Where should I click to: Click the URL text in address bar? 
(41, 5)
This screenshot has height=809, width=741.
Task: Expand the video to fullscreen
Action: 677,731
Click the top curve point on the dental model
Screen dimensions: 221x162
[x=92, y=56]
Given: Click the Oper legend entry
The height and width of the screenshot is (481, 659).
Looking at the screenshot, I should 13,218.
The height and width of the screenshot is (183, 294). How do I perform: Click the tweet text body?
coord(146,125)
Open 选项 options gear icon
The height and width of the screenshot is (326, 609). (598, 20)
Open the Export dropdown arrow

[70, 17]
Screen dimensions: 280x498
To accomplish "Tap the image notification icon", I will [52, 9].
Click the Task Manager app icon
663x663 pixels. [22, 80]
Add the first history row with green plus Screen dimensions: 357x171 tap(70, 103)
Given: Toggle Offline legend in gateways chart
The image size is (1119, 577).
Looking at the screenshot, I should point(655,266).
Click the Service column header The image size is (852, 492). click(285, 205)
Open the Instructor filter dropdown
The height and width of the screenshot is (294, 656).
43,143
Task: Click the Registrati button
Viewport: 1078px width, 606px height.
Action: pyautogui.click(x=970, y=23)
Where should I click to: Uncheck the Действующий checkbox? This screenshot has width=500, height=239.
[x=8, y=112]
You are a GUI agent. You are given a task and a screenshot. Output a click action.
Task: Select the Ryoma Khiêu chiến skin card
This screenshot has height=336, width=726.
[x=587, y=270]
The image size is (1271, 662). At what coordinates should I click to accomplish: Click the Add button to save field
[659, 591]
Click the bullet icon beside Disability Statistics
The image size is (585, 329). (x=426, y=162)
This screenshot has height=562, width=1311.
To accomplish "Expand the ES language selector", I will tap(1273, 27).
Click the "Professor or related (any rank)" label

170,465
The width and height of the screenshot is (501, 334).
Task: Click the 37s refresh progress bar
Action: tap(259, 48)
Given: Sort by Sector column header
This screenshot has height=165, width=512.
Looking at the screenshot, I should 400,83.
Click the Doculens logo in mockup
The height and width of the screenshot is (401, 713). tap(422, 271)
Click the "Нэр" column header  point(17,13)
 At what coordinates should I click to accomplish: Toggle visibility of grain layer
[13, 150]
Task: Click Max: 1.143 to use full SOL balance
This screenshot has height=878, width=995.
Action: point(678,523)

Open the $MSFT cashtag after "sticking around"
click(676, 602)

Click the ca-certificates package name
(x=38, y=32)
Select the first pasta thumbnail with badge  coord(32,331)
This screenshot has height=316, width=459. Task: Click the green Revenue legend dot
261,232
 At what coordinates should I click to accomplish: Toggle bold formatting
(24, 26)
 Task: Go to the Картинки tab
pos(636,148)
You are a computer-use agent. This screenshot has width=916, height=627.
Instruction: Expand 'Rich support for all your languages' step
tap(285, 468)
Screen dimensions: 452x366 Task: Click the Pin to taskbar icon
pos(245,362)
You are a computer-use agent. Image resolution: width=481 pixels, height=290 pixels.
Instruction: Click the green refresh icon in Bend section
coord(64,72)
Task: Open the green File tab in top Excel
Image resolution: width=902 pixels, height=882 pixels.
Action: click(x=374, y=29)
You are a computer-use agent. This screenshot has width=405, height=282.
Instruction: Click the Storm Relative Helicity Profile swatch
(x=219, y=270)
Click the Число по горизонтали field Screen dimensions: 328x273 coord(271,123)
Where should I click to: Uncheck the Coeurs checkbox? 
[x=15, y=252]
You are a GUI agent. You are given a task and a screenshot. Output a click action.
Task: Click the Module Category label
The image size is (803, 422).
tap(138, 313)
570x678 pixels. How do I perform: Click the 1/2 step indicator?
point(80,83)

━━━━━━━━━━━━━━━━

=== YOUR GOAL ===
Reproduce each line of the data without any change.

=== WORKED SOLUTION ===
Where should I click to: Click the URL text in address bar? 
(41, 5)
This screenshot has height=809, width=741.
Task: Expand the video to fullscreen
Action: 677,731
Click the top curve point on the dental model
Screen dimensions: 221x162
[x=92, y=56]
Given: Click the Oper legend entry
The height and width of the screenshot is (481, 659).
Looking at the screenshot, I should 13,218.
The height and width of the screenshot is (183, 294). How do I perform: Click the tweet text body?
coord(146,125)
Open 选项 options gear icon
The height and width of the screenshot is (326, 609). (598, 20)
Open the Export dropdown arrow

[70, 17]
Screen dimensions: 280x498
To accomplish "Tap the image notification icon", I will [52, 9].
Click the Task Manager app icon
663x663 pixels. [22, 80]
Add the first history row with green plus Screen dimensions: 357x171 tap(70, 103)
Given: Toggle Offline legend in gateways chart
The image size is (1119, 577).
Looking at the screenshot, I should point(655,266).
Click the Service column header The image size is (852, 492). click(285, 205)
Open the Instructor filter dropdown
The height and width of the screenshot is (294, 656).
43,143
Task: Click the Registrati button
Viewport: 1078px width, 606px height.
Action: pyautogui.click(x=970, y=23)
Where should I click to: Uncheck the Действующий checkbox? This screenshot has width=500, height=239.
[x=8, y=112]
You are a GUI agent. You are given a task and a screenshot. Output a click action.
Task: Select the Ryoma Khiêu chiến skin card
This screenshot has height=336, width=726.
[x=587, y=270]
The image size is (1271, 662). At what coordinates should I click to accomplish: Click the Add button to save field
[659, 591]
Click the bullet icon beside Disability Statistics
The image size is (585, 329). (x=426, y=162)
This screenshot has height=562, width=1311.
To accomplish "Expand the ES language selector", I will tap(1273, 27).
Click the "Professor or related (any rank)" label

170,465
The width and height of the screenshot is (501, 334).
Task: Click the 37s refresh progress bar
Action: tap(259, 48)
Given: Sort by Sector column header
This screenshot has height=165, width=512.
Looking at the screenshot, I should 400,83.
Click the Doculens logo in mockup
The height and width of the screenshot is (401, 713). tap(422, 271)
Click the "Нэр" column header  point(17,13)
 At what coordinates should I click to accomplish: Toggle visibility of grain layer
[13, 150]
Task: Click Max: 1.143 to use full SOL balance
This screenshot has height=878, width=995.
Action: point(678,523)

Open the $MSFT cashtag after "sticking around"
click(676, 602)

Click the ca-certificates package name
(x=38, y=32)
Select the first pasta thumbnail with badge  coord(32,331)
This screenshot has height=316, width=459. Task: Click the green Revenue legend dot
261,232
 At what coordinates should I click to accomplish: Toggle bold formatting
(24, 26)
 Task: Go to the Картинки tab
pos(636,148)
You are a computer-use agent. This screenshot has width=916, height=627.
Instruction: Expand 'Rich support for all your languages' step
tap(285, 468)
Screen dimensions: 452x366 Task: Click the Pin to taskbar icon
pos(245,362)
You are a computer-use agent. Image resolution: width=481 pixels, height=290 pixels.
Instruction: Click the green refresh icon in Bend section
coord(64,72)
Task: Open the green File tab in top Excel
Image resolution: width=902 pixels, height=882 pixels.
Action: click(x=374, y=29)
You are a computer-use agent. This screenshot has width=405, height=282.
Instruction: Click the Storm Relative Helicity Profile swatch
(x=219, y=270)
Click the Число по горизонтали field Screen dimensions: 328x273 coord(271,123)
Where should I click to: Uncheck the Coeurs checkbox? 
[x=15, y=252]
You are a GUI agent. You are given a task and a screenshot. Output a click action.
Task: Click the Module Category label
The image size is (803, 422).
tap(138, 313)
570x678 pixels. How do I perform: Click the 1/2 step indicator?
point(80,83)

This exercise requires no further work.